Monday, November 26, 2012

Little Miss Sassy Pants

It was the day before Thanksgiving. I had a very small window of time to drive 2 hours and 30 minutes to Mason City to have a discharge meeting and get back home before the kiddos got home from school. As soon as the last round of kiddos got on the bus, I got our faithful babysitter settled in and hit the road.
On the drive My mind wandered to many places. I let it wander back to the day I first learned of her. I allowed myself to linger on each moment of our journey, the sweet to the not so sweet. The happy and the sad. The tough and rewarding. What an interesting journey this has been. I love how God is in every moment in every detail He never ceases to blow my mind in His attention to detail and His awesome sense of humor.
As I got closer to my destination I began to imagine what it would be like when I arrived and when I saw her. I envisioned that she would, for the first time run to me, throw her arms around my neck, and squeal how happy she was to see me. I think this vision was more for my own benefit than for hers. Especially since it never happened. Silly me, I knew it wouldn't be like that, but it was nice to imagine. I am still working on earning her trust it will be a while before I get a spontaneous hug.
I arrived and met with the team, then I saw her sweet little face. There she stood looking very small but looking happy and maybe a smidge excited. she smiled one of her sweet genuine smiles the kind that melts your heart from the inside out. I thought to myself...."God, how did I ever live the last 11 years without this sweet girl??"
We loaded up all her worldly belongings, everything she owns fit neatly into 2 Rubbermaid tubs and a raggedy little box. My heart squeezed into itself and I felt a pain for her I had never known before. Lord, please forgive me for my selfish ways and for not appreciating all the wonderful gifts You have so generously given to me.....
The first few miles were silent, I can not imagine what was going on inside of her little head as each mile past and we went further away from what she had known as home for the last 12 months. Heading towards a place she had only visited.
The first thing she asked was if she was still going to get her ears pierced. Of course! was my reply. A big grin broke slowly across her face. Then she was lost in thought again while staring out the window at the passing scenery. Then a very interesting thing happened....she spotted a group of about 8 small deer, she pointed them out to me and then she said "I wonder where their GUARDIAN is....it isn't safe for them to be out there with out a guardian. Her words bounced around inside my head and the more I replayed them the more sad I became. She has no ability to identify with a parent child relationship, she only understand and accepts a child guardian relationship. "God please help me change that soon...."

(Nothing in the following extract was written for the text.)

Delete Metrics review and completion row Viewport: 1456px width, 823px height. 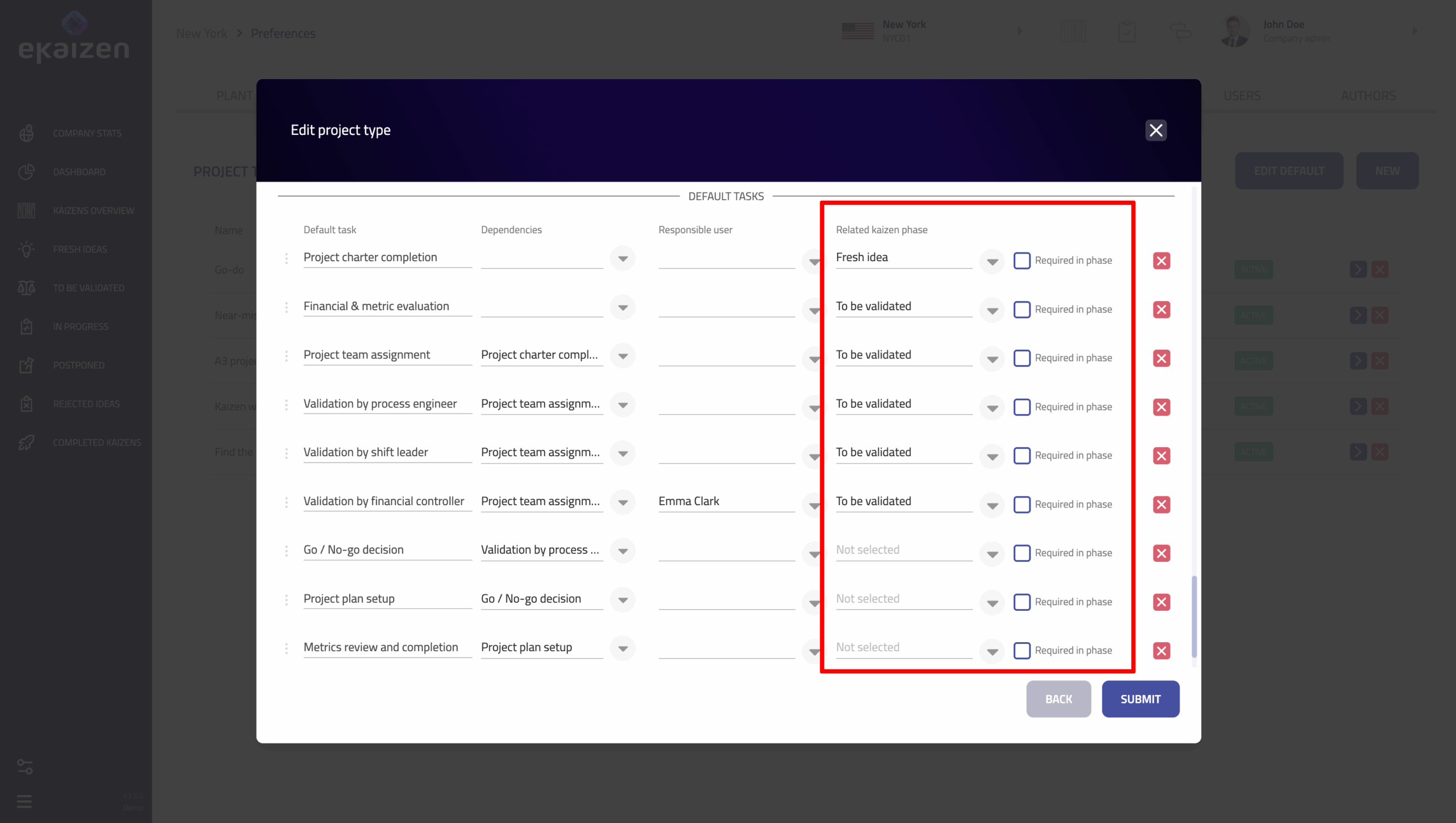click(1161, 650)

As the miles passed slowly by, we chatted a little. And arrived home about 10 minute after the kiddos got off the bus. Not too bad!
I have been surprised each day by the lack of issues, I expected the first few days to be a little rough but they have been good. Over all, anyway.
Thanksgiving. As we all sat around the table eagerly waiting the time to dig in, we took turns sharing what we are most thankful for this year. It came around to Sassy and she fidgeted a bit in her seat, I  thought maybe she doesn't want to share, just as I opened my mouth to tell her she could pass, she looked at the floor and quietly but in a strong voice said "I am thankful this year I finally have a Real family, of my own." and that was it. I cried but tied to hide the tears. I am thankful for You too dear little one....
We hit a few rough patches but nothing too big. Saturday arrived and After lunch Amaris Sassy and  headed out to the mall. First stop was to get her ears pierced, poor baby looked so scared sitting in that tall chair. But the grin that covered her face as she looked in the hand mirror the lady gave her was priceless!! I got my first hug!! Then it was off to shop for her first day of school outfit. We looked and looked and looked until we FINALLY found the perfect outfit, complete with a fancy pair of  black sequined high top sneakers.
Just as we were preparing to leave the mall I looked at my 2 girls, standing side by side, it struck me, out of nowhere. I realized just how amazing God is. These girls look like sisters. Same color hair, EXACT same eyes....not close tot he same but the exact same color.  Why I am sometimes caught by surprise when He cares for the small things, I don't know. But this day, it brought great joy to this mamas heart that God loved my girls so much that He created them in separate wombs to look so much alike! Amazing!
On the way home we stopped at the stores to purchase the ingredients for Sassy's meal, she wanted to plan a dinner for the family and help me prepare it. Only, when we got home she never did come into the kitchen.
Sunday was a bit more rough than the previous 4, but I think she is just nervous, not knowing what to expect tomorrow as she begins her journey at school. I am convinced she will fall in love with our school, her teacher and she will make a new friend right away!
I am so excited to watch and see how our journey unfolds. God is faithful, so I know even when we hit a rough spot or 2 or 10 He will be right there to carry us through it, especially since this was HIS idea.
Please pray with us as we walk out HIS amazing plans for all of us!!